▸ **The problem**
Your answer is to be the exact text of the lines from the one containing "Where should I" through the final line of the entries, restated in full, with pictures omitted.
START Input data
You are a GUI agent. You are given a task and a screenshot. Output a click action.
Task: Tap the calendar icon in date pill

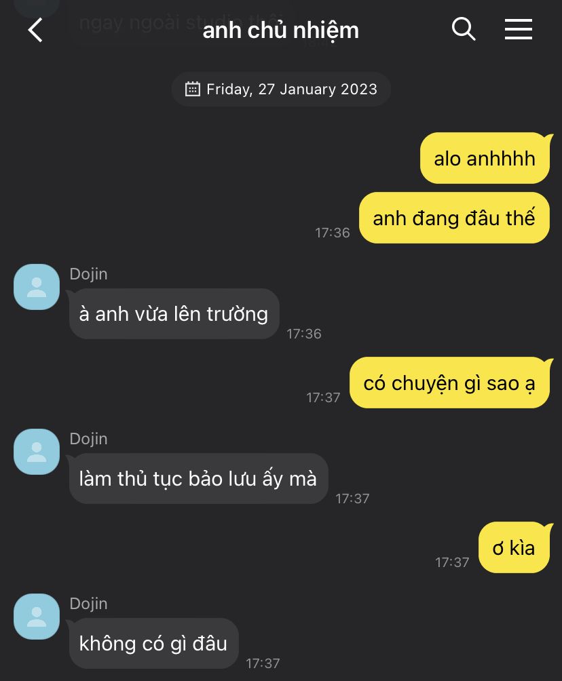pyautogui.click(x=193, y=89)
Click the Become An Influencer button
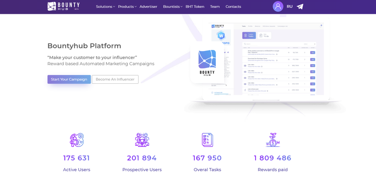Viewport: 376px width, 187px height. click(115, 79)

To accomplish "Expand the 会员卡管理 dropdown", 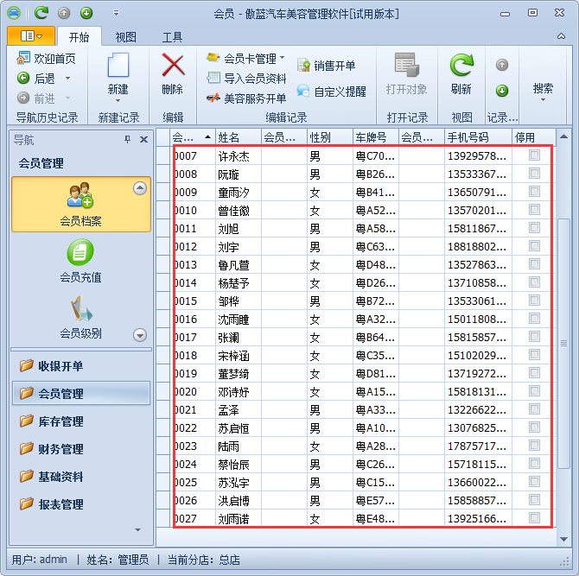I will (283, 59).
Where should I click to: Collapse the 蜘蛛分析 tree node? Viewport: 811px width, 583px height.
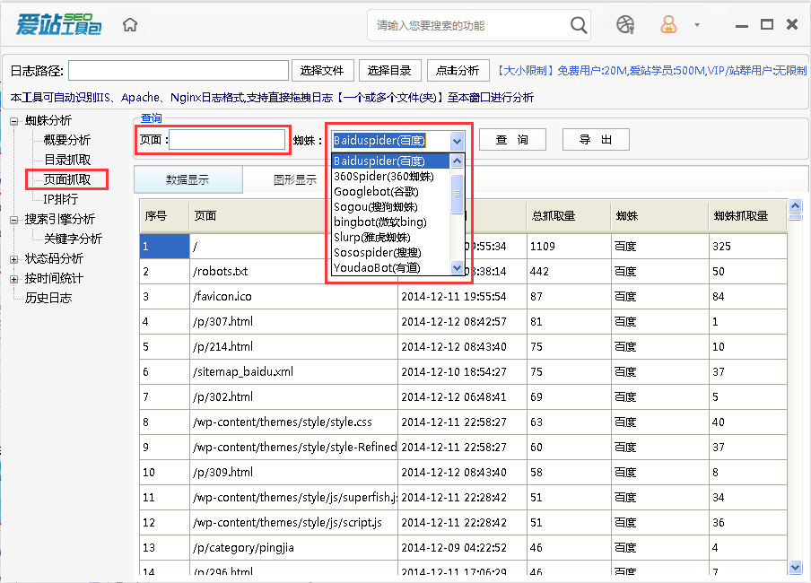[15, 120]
END Input data
▸ **Solution for this task**
Where should I click to: Collapse the 蜘蛛分析 tree node? Viewport: 811px width, 583px height.
[15, 120]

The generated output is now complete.